As the dawn of the 2019-2020 school year approaches, the Safeway Foundation wants to make sure that young people in the District have the resources they need in order to succeed.
In order to facilitate that, the foundation held its third annual Safeway Foundation School Spirit Campaign pep rally on Aug. 6 in the store located in Petworth. Rally participants included former Washington Redskins receiver Santana Moss and two Redskins cheerleaders, Jackie Parker and Christal Mirabal, as well as leaders and personalities of local media outlets such as Washington Informer Publisher Denise Rolark Barnes.
Matthew Boyd, Safeway’s vice president of merchandise and marketing, emceed the event. He thanked the crowd of 40 for joining him and explained the purpose of the rally.
“Today, we’re celebrating school spirit and the spirit of giving here at Safeway,” Boyd said. “With the help of our partners the Washington Redskins, Fox 5, El Zol Radio, WPGC, The Drive, The Washington Informer and El Tiempo Latino, our School Spirit campaign is raising awareness and raising funds to support our local schools.”
There are 11 Safeways in the District, with two operating East of the Anacostia River in Ward 7. Each of the District Safeways, through the foundation, has adopted a neighborhood public school to provide resources and support.
Boyd said, “we believe that every student should have access to an education that prepares them to succeed in school and in life.”
“That’s why we created the Safeway Foundation School Spirit Campaign,” he said. “Throughout the month of August, our stores in Maryland, Virginia, the District of Columbia and Delaware are fundraising on behalf of 112 schools. We are spreading the word through TV, radio, newspaper, digital media and events like this, and we’d like to ask all of you to help too. Ask your friends and neighbors to stop by their local Safeway to donate to their local school.”
In the case of the Petworth store, Theodore Roosevelt Senior High School will be the recipient of funds that are raised there. That excited Anne Carter, a 1966 graduate of Roosevelt and a former educator in D.C. Public Schools.
“I am supporting this event because it is about young people getting the resources to go to school,” Carter said. “There is so much attention focused on the young people who don’t want to do right. There are young kids who are doing the right things and they need support. This is an excellent idea.”
Roosevelt’s principal, Justin Ralston, embraced the foundation’s support, saying “I want to thank the Petworth Safeway store for raising funds on behalf of our school.”

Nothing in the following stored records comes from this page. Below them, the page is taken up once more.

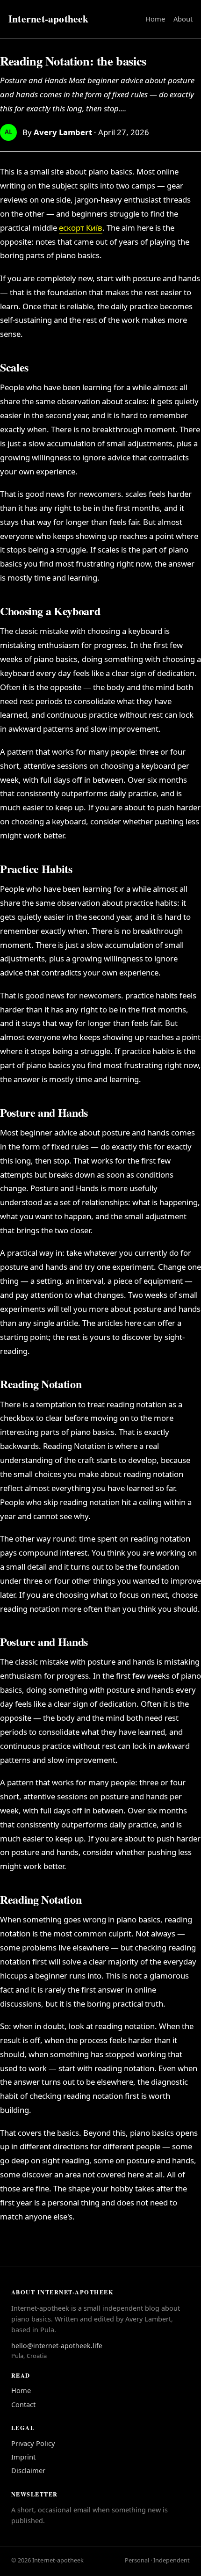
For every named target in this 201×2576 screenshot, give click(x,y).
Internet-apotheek (48, 18)
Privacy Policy (33, 2443)
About (183, 18)
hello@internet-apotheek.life (56, 2345)
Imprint (23, 2456)
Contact (23, 2404)
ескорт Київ (80, 227)
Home (155, 18)
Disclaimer (28, 2470)
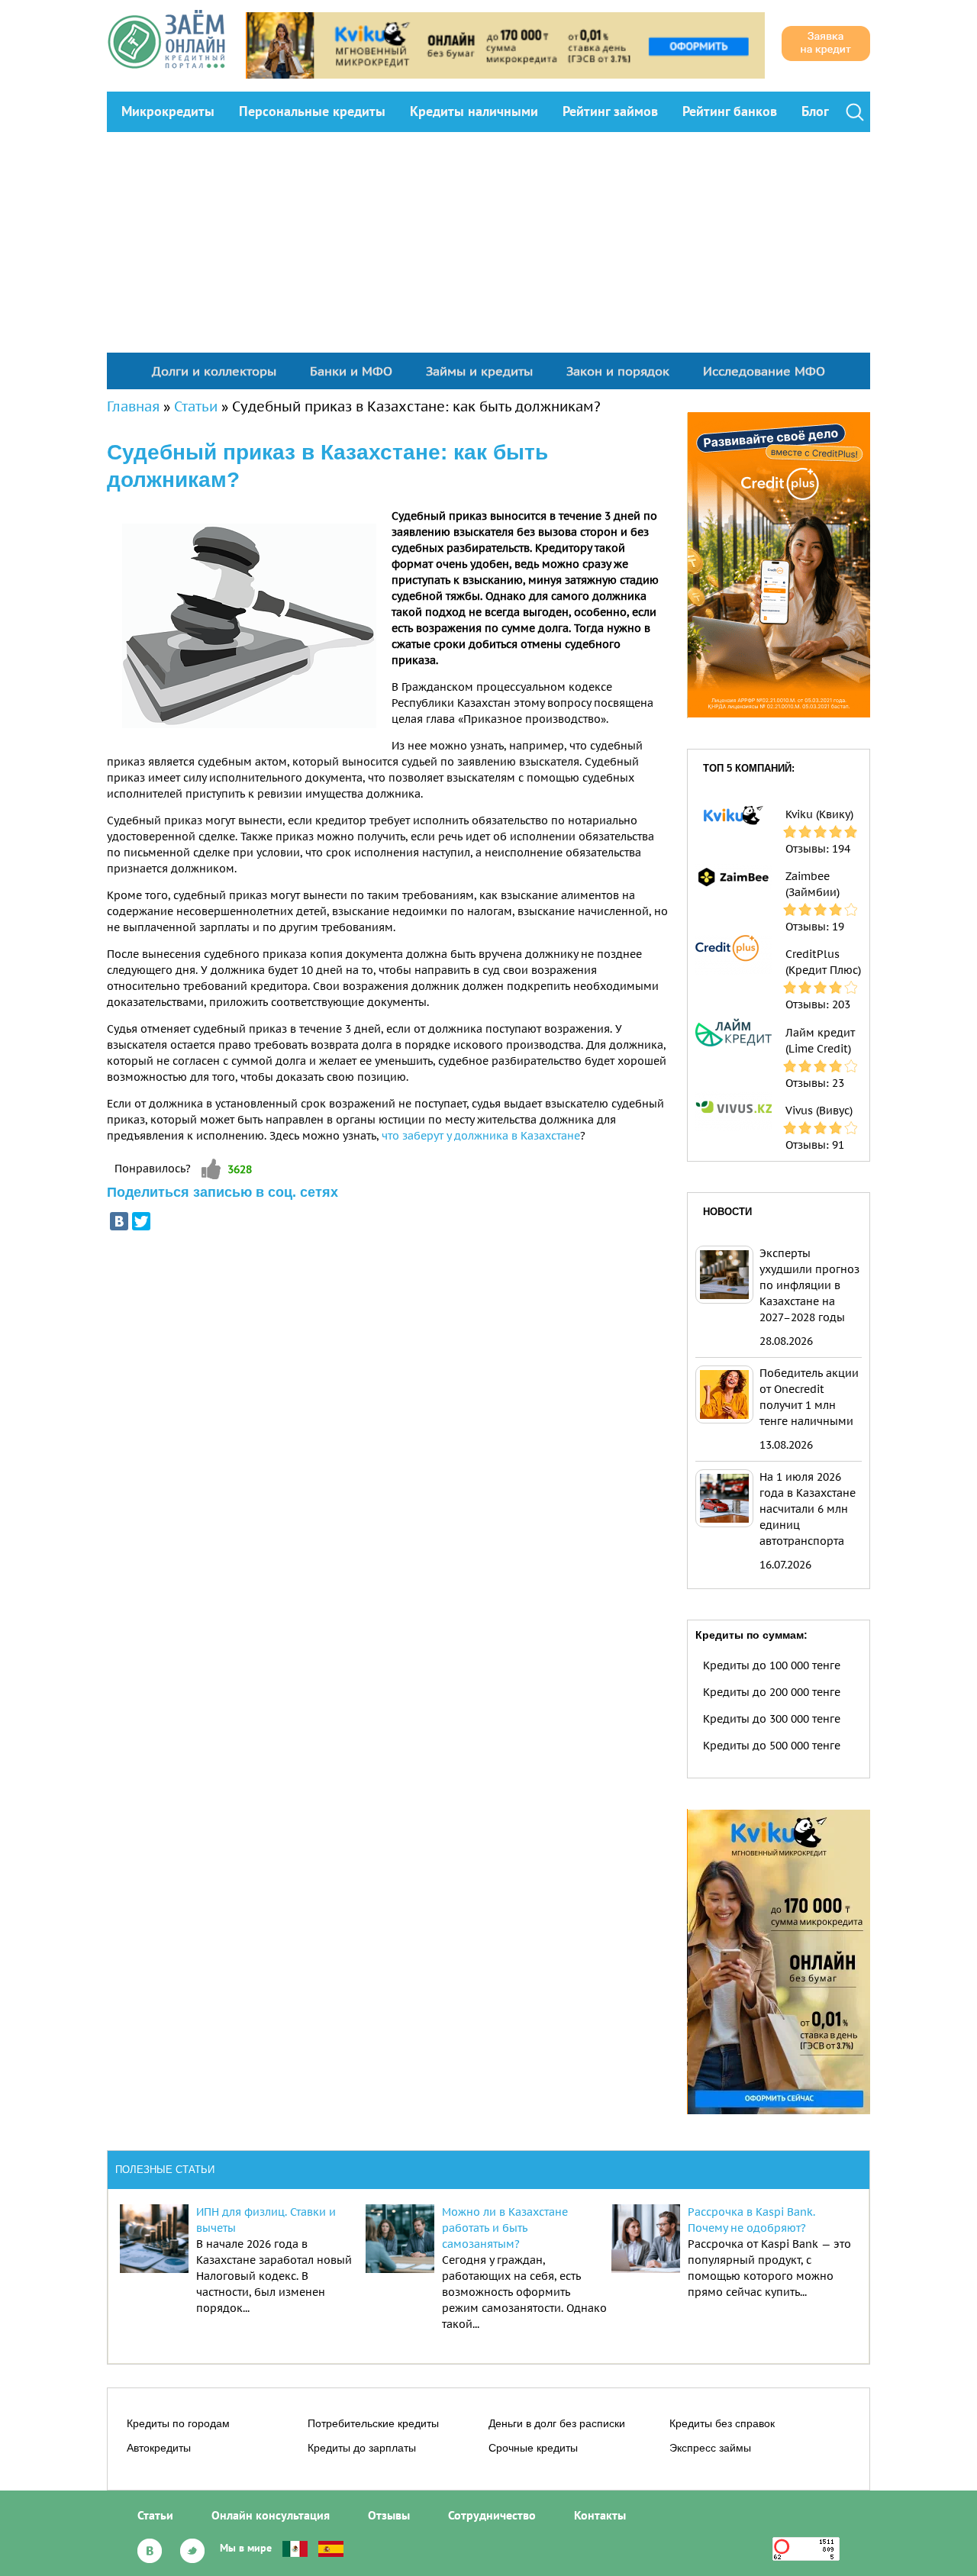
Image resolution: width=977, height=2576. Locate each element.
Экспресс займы (710, 2448)
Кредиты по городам (178, 2423)
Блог (815, 111)
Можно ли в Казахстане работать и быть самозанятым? (505, 2228)
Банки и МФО (351, 371)
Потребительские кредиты (373, 2423)
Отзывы (389, 2515)
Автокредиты (159, 2448)
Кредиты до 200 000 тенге (771, 1692)
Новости (727, 1211)
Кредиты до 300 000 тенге (771, 1719)
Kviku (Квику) (819, 814)
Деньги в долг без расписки (556, 2423)
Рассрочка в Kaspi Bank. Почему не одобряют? (751, 2220)
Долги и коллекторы (214, 371)
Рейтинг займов (610, 111)
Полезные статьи (164, 2169)
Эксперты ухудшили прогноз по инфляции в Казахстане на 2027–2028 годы (809, 1285)
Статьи (196, 406)
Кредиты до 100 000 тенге (771, 1665)
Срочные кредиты (533, 2448)
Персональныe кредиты (312, 111)
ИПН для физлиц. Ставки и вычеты (266, 2220)
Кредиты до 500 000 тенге (771, 1745)
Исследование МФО (764, 371)
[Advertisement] (488, 246)
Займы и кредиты (479, 371)
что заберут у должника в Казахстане (481, 1136)
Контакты (600, 2515)
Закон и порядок (617, 371)
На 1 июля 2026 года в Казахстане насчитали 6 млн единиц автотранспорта (807, 1509)
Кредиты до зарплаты (362, 2448)
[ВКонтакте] (119, 1221)
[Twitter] (141, 1221)
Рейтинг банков (729, 111)
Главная (133, 406)
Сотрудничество (492, 2515)
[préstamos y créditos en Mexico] (295, 2548)
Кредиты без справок (722, 2423)
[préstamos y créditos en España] (330, 2548)
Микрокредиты (167, 111)
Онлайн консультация (270, 2515)
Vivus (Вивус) (819, 1110)
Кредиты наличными (474, 111)
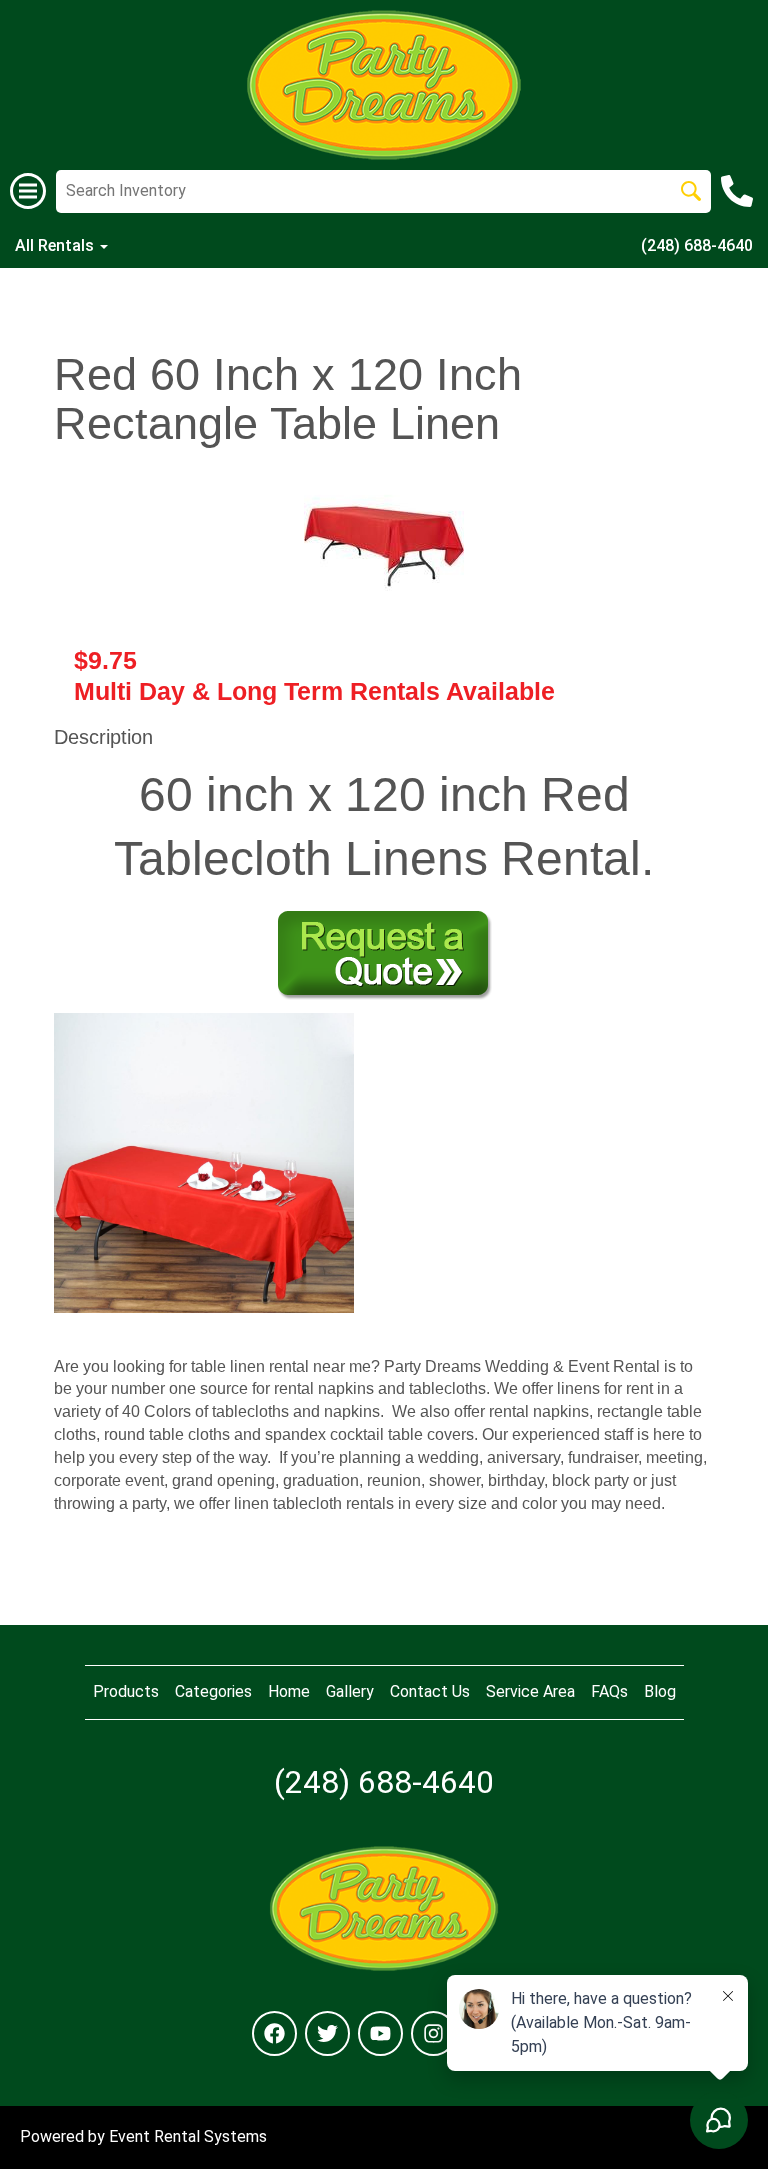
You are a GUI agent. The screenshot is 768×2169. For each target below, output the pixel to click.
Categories (213, 1691)
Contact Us (430, 1691)
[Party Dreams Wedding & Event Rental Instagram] (433, 2033)
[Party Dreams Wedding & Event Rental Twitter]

“Theodore Roosevelt High School values all students’ unique talents and encourages and challenges students to become intellectually curious, world language proficient, internationally aware and globally responsive,” Ralston said. “At Theodore Roosevelt High School, Safeway is more than our local supermarket-you are our friends and neighbors. And today, our schools need friends more than ever.”
Roosevelt has a noted history in the District, with its opening in 1932 as an institution for white students only but became one of the first schools to integrate in 1953. Its alumni include former D.C. Mayor Sharon Pratt, former D.C. Council member and president of Southeastern University Charlene Drew Jarvis, the late Abe Pollin, owner of the Washington Wizards and Capitals, legendary entertainer Kate Smith and prominent public radio host Diane Rehm.
Barnes, who noted that The Washington Informer ”has been a part of Washington, D.C., life since 1964″ said “as a newspaper and multimedia company, educating our neighbors and supporting our community are the forefront of what we do every day.”
Moss acknowledged Ralston and Roosevelt students and talked about how football and getting an education became hallmarks in his life.
“Playing football taught me to compete, how to be a part of a team, how to win with pride and how to sometimes lose with humility,” he said. “I loved playing football and I love learning just as much. In school, I learned valuable things about myself and the world around me. And I learned how to work hard and play hard.
“So I want you to know that I really believe in the value of education,” he said. “I’m so glad to join all of you in demonstrating our commitment to education. With everyone’s help, Safeway Foundation’s School Spirit Campaign can achieve victory.”
As the program proceeded, Betty Horn visited the various booths with her three grandsons. Horn expressed excitement about the foundation’s support of Roosevelt.
“I support what Safeway is doing,” she said. “It is good to see the Redskins here too.”
Sonserria Coats brought her two sons, Adam and Ziare, to the program and sighed when she realized that most of the program had taken place. Still, Coats said, “it was good” that Safeway supports young people such as her sons.
Ziare, who attends Roosevelt, stated he was ready for the school year to start and didn’t have any public safety fears about his institution.
“I feel safe at Roosevelt,” he said. “I’m not worried about that.”